* **Petunjuk Tugas**
(1) Sebutkan semua wilayah kerja Migas di Riau yang disebut satu per satu dalam kutipan tentang PT Riau Petroleum sebagai tempat perusahaan itu ditunjuk mengelola PI 10 persen.
(2) Lanjutkan kutipan tentang PT Riau Petroleum mulai dari kalimat terakhirnya.

* **Kutipan Pilihan**

Ia menyebut, dari 6 wilayah kerja di mana anak perusahaan PT Riau Petroleum ditunjuk sebagai pengelola PI, dua di antaranya masih berproses di tahapan ketujuh. Sementara, 1 wilayah kerja (WK) berada di tahap ketiga. Tiga WK lainnya prosesnya masih di tahapan kedua.
"Salah satu wilayah kerja (WK) sudah berhasil kita dapatkan yaitu Blok Siak. Terkait deviden tentunya ini menyangkut juga dengan kondisi perusahaan yang mana ketika saya mulai menjalankan, ada beberapa hal yg harus dibenahi," jelas Husnul.
Diketahui, PT Riau Petroleum mendapat penunjukkan dari Pemprov Riau untuk mengelola PI 10 persen di sejumlah wilayah kerja (WK) Migas di Riau. Terdiri dari WK Kampar, WK Rokan, WK Mahato, WK Siak dan WK Malacca Strait. Khusus WK Malacca Strait, PT Riau Petroleum ditunjuk oleh Pemkab Kepulauan Meranti.
Sudah Diajukan Tahun Lalu
Sebelumnya diwartakan, Kepala Biro Perekonomian dan SDA Setdaprov Riau, Dr Jhon Armedi Pinem MT menyerahkan surat Gubernur Riau tentang penunjukan BUMD sebagai pengelola participating interest (PI) 10 persen di Blok Rokan. Adapun BUMD yang ditunjuk yakni PT Riau Petroleum yang telah diserahkan ke SKK Migas di Jakarta, Jumat (3/12/2021) akhir tahun lalu.
Untuk mendapatkan izin kelola PI 10 persen, setidaknya harus menempuh 10 rangkaian jenjang tahapan. Surat penunjukkan PT Riau Petroleum sebagai BUMD pengelola PI Blok Rokan merupakan langkah atau tahapan keempat. Sehingga masih ada 6 tahapan lagi.
PT Riau Petroleum dalam mengelola PI di Blok Rokan lewat pembentukan anak perusahaan yang khusus. Hal tersebut berdasarkan rujukan tentang PI tertuang dalam Peraturan Menteri ESDM nomor 37 tahun 2016 tentang Ketentuan Penawaran PI 10% pada Wilayah Kerja Minyak dan Gas. Aturan ini diteken saat Ignatius Jonan menjabat Menteri ESDM pada lima tahun lalu.

* **Data Tercatat**
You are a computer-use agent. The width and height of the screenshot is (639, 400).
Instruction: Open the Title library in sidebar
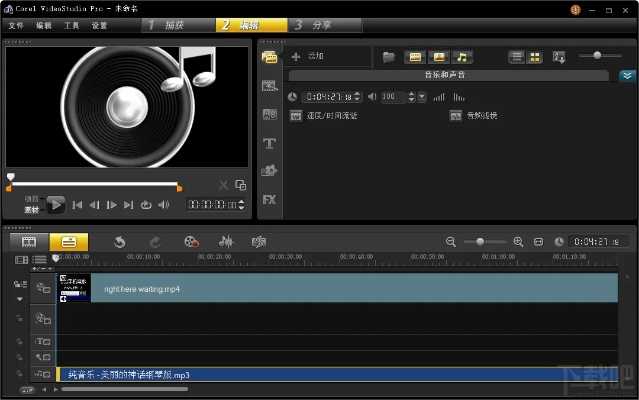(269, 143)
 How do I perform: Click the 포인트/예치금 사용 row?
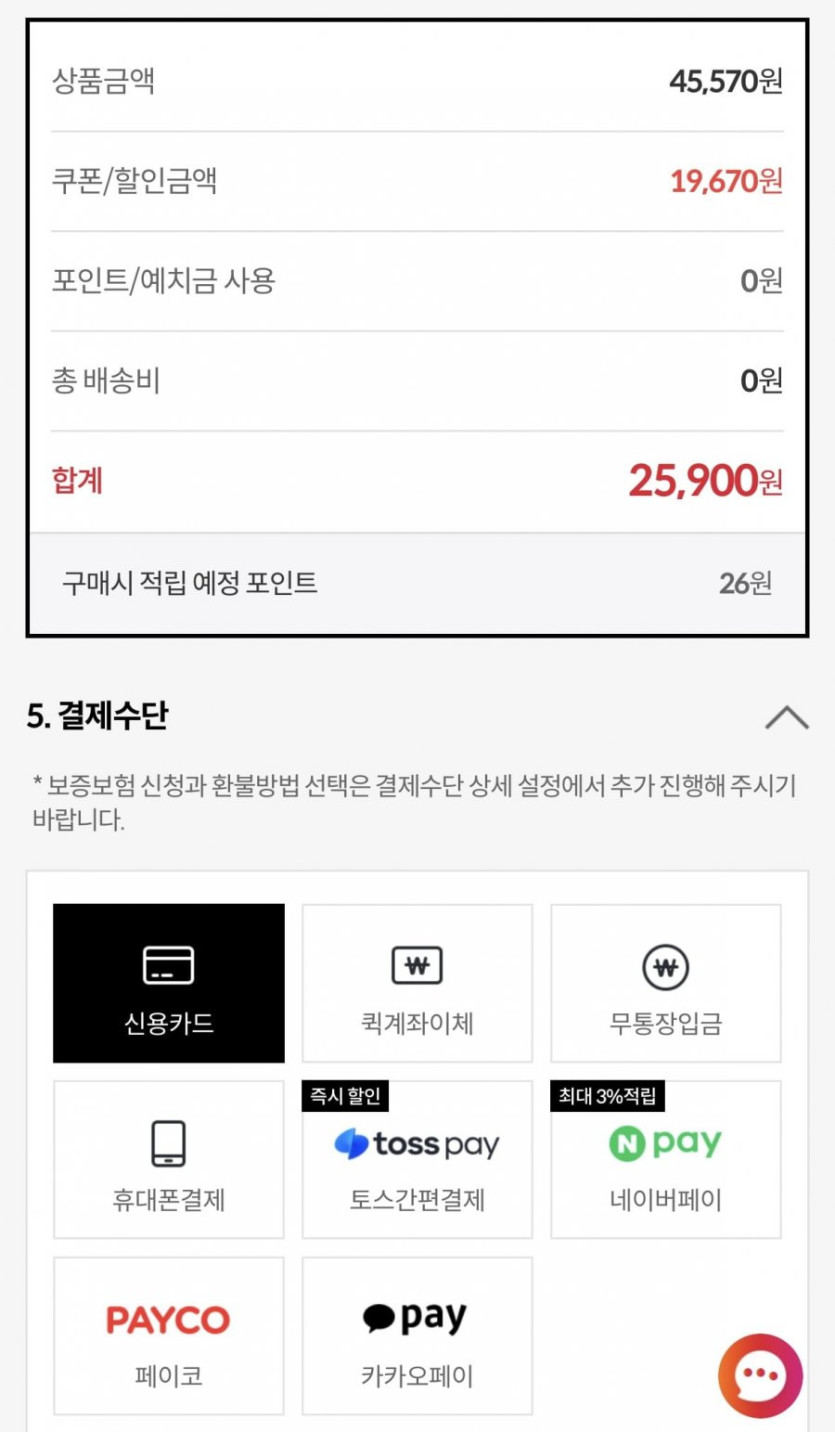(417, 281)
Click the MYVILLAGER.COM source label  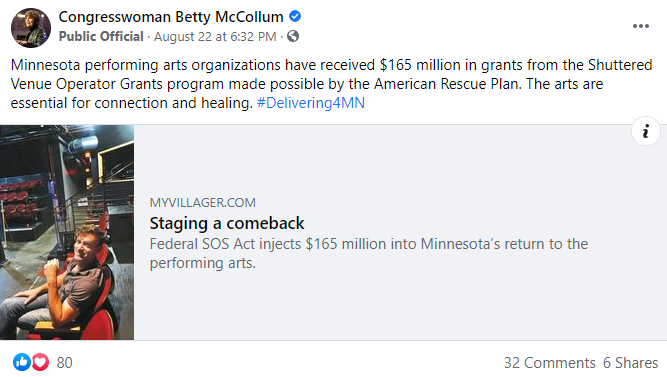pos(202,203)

--

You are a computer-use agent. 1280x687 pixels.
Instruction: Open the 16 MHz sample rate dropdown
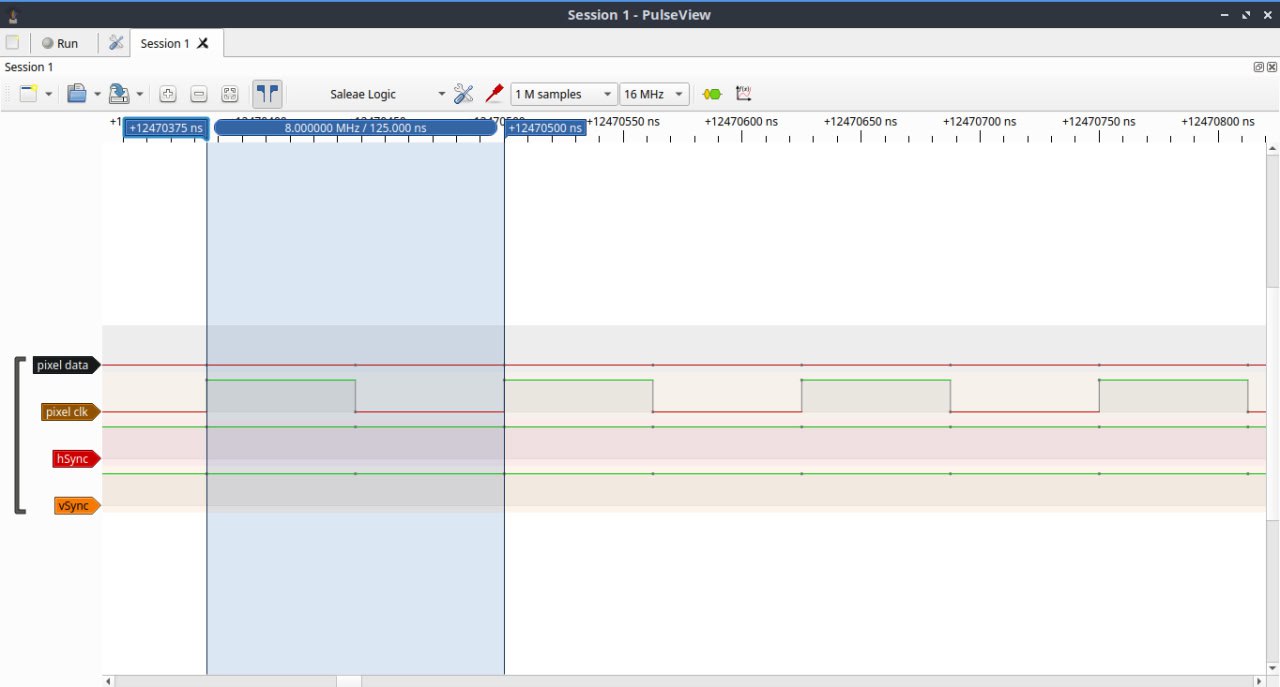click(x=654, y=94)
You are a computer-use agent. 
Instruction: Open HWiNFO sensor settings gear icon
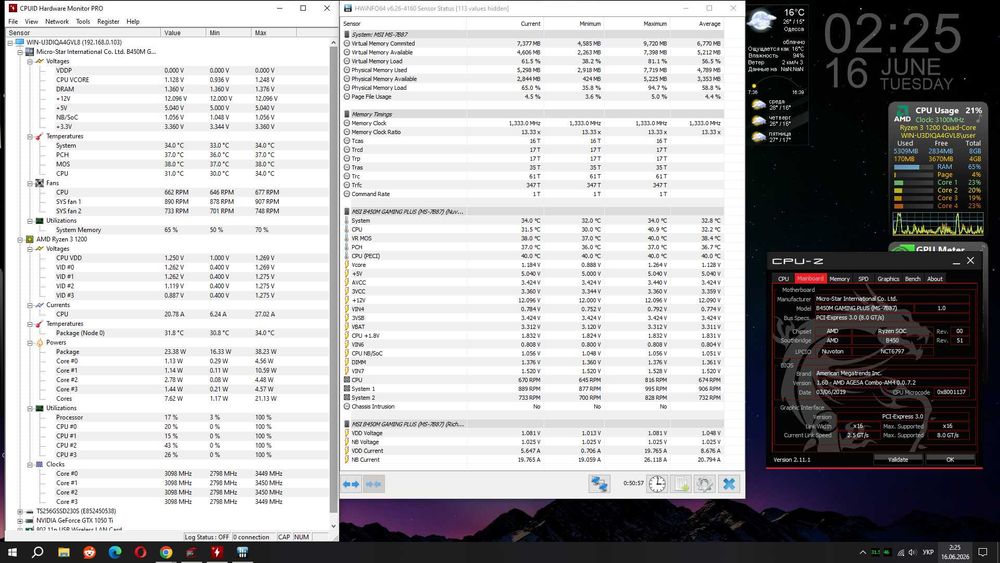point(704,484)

* **Jawaban Tiap Tugas**
(1) WK Kampar, WK Rokan, WK Mahato, WK Siak, dan WK Malacca Strait.

(2)
Participating Interest: Arti dan Tahapannya
Berdasarkan Peraturan Menteri ESDM Nomor 37 Tahun 2016, PI adalah besaran maksimal sepuluh persen pada kontrak kerja sama yang wajib ditawarkan oleh kontraktor kepada BUMD atau BUMN. Saat ini Blok Rokan dikelola oleh PT Pertamina melalui anak perusahaannya PT Pertamina Hulu Rokan (PHR), setelah masa kontrak Chevron habis. PI wajib dipenuhi oleh setiap kontraktor migas yang bisa ditawarkan ke BUMD maupun BUMN.
BUMD pengelola PI seluruh sahamnya wajib merupakan milik pemerintah daerah dan hanya menjalankan kegiatan usaha pengelolaan PI. Rencana pengelolaannya dikoordinasikan oleh gubernur dengan melibatkan bupati/ walikota yang wilayah administrasinya terdapat lapangan migas yang disetujui rencana pengembangan usaha migas.
Pembagian persentase keikutsertaan saham provinsi/ kabupaten/ kota pada BUMD pengelola PI juga dikoordinasikan oleh gubernur.
Dasar pembagiannya ditentukan dari pelamparan reservoir cadangan minyak dan gas bumi pada masing-masing wilayah provinsi/ kabupaten/kota yang akan diproduksikan. Pelamparan reservoir adalah formasi batuan di bawah permukaan bumi yang memiliki kandungan Minyak dan Gas Bumi serta memiliki hubungan terkait dalam satu sistem kesetimbangan alamiah. Perhitungannya dilakukan melalu hasil sertifikasi lembaga independen yang ditunjuk oleh para pihak.
Setiap BUMD hanya boleh mengelola PI 10% untuk satu wilayah kerja. Dengan demikian, jika sebuah BUMD telah mengelola wilayah kerja migas, maka pemda dapat membentuk BUMD yang baru.
Gubernur diberikan batas waktu maksimal 1 tahun untuk menyampaikan surat penunjukkan BUMD calon pengelola PI kepada SKK Migas yang ditembuskan ke Menteri ESDM.
Selanjutnya Kepala SKK Migas wajib menyampaikan surat kepada kontraktor untuk memulai penawaran PI 10% kepada BUMD yang telah memenuhi ketentuan. Jika gubernur dalam batas 1 tahun tidak mengajukan BUMD pengelola, maka pemda dianggap tidak berminat dan penawaran PI 10% dinyatakan tertutup.
Selanjutnya setelah kontraktor menerima surat dari Kepala SKK Migas, maka kontraktor wajib menyampaikan penawaran secara tertulis PI 10% kepada BUMD yang telah ditunjuk gubernur. BUMD pun wajib menyampaikan pernyataan minat dan kesanggupan secara tertulis kepada kontraktor dengan tembusan kepada Direktur Jenderal Migas, Kepala SKK Migas, dan gubernur dalam jangka waktu paling lama 60 hari. Pada tahap ini BUMD sudah dapat melakukan uji tuntas (due dilligence) dan akses data terkait dengan wilayah kerja dan kontrak kerja sama.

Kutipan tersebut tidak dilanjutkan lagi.